We untied him and got him onto his feet, and he was still hollering, loud, with his face and his arms jerking, about how they had caught and robbed him, and they would have killed him if they hadn’t heard us coming and run away; only his eyes were not hollering. They were watching us, going fast and quick from Ringo to me to Uncle Buck, and then at Ringo and me again, and they were not hollering, like his eyes belonged to one man and his gaped and yelling mouth belonged to another.
“So they caught you, hey?” Uncle Buck said. “A innocent and unsuspecting traveler. I reckon the name of them would never be Grumby now, would it?”
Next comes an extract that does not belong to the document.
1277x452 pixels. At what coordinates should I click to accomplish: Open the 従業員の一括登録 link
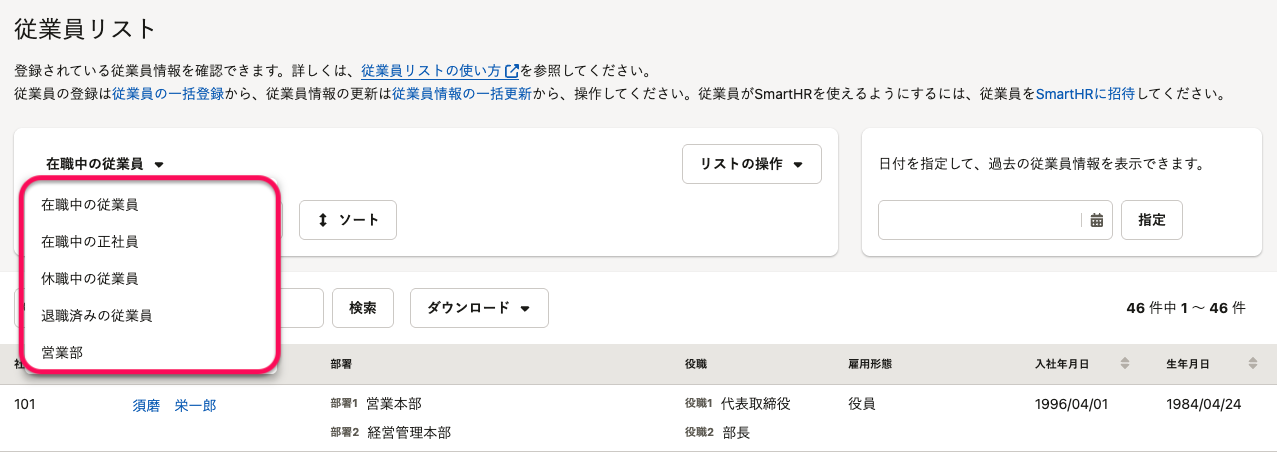tap(167, 94)
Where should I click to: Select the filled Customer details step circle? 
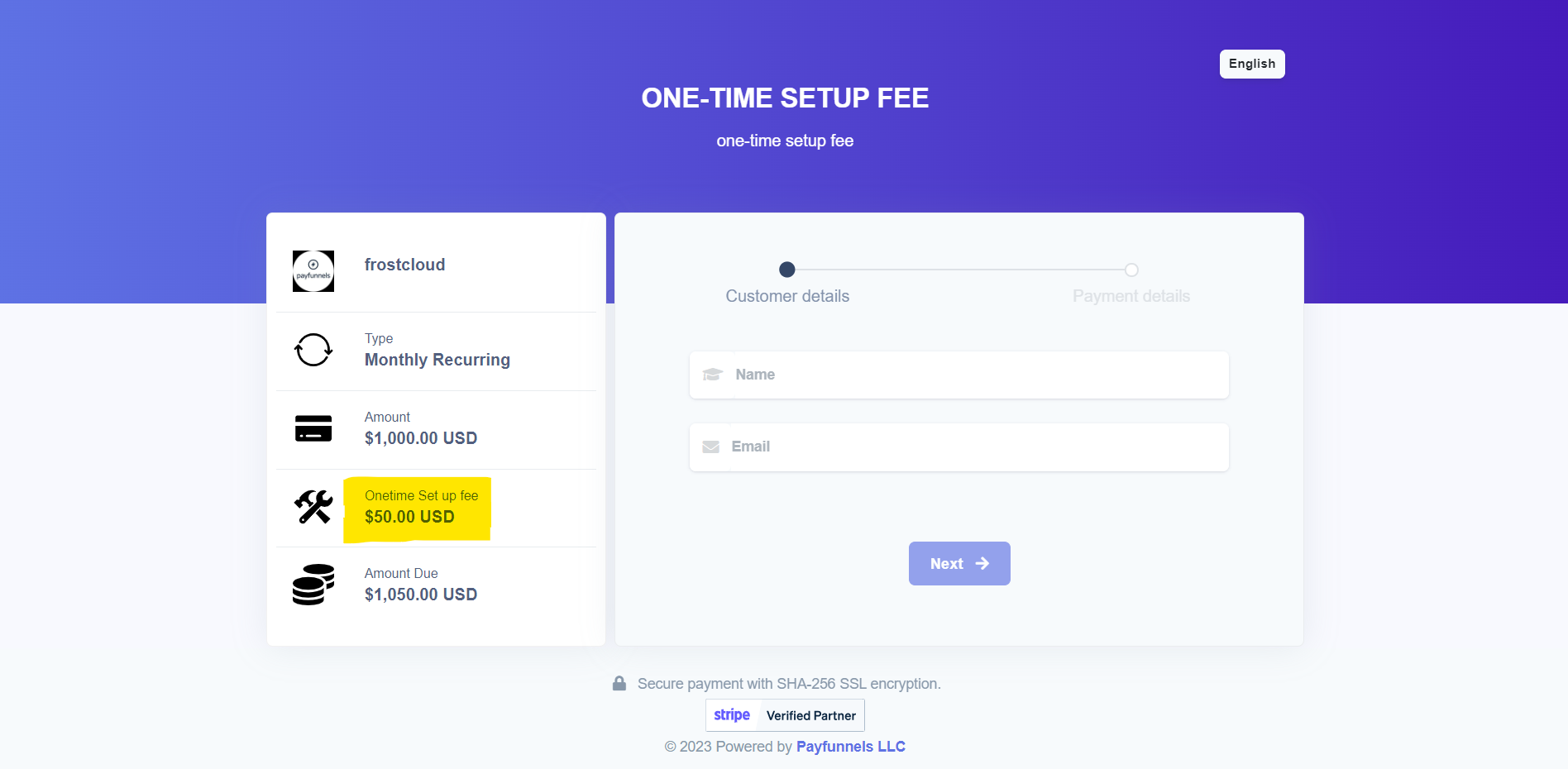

It was like we might have stopped and built a fire and thawed out that moccasin—just enough for it to find out where it was, but not enough for it to know what to do about it. Only I reckon it was a high compliment to set Ab Snopes up with a moccasin, even a little one. I reckon it was bad for him. I reckon he realized that they had thrown him back to us without mercy, and that if he tried to save himself from us at their expense, they would come back and kill him. I reckon he decided that the worst thing that could happen to him would be for us not to do anything to him at all. Because he quit jerking his arms; he even quit lying; for a minute his eyes and his mouth were telling the same thing.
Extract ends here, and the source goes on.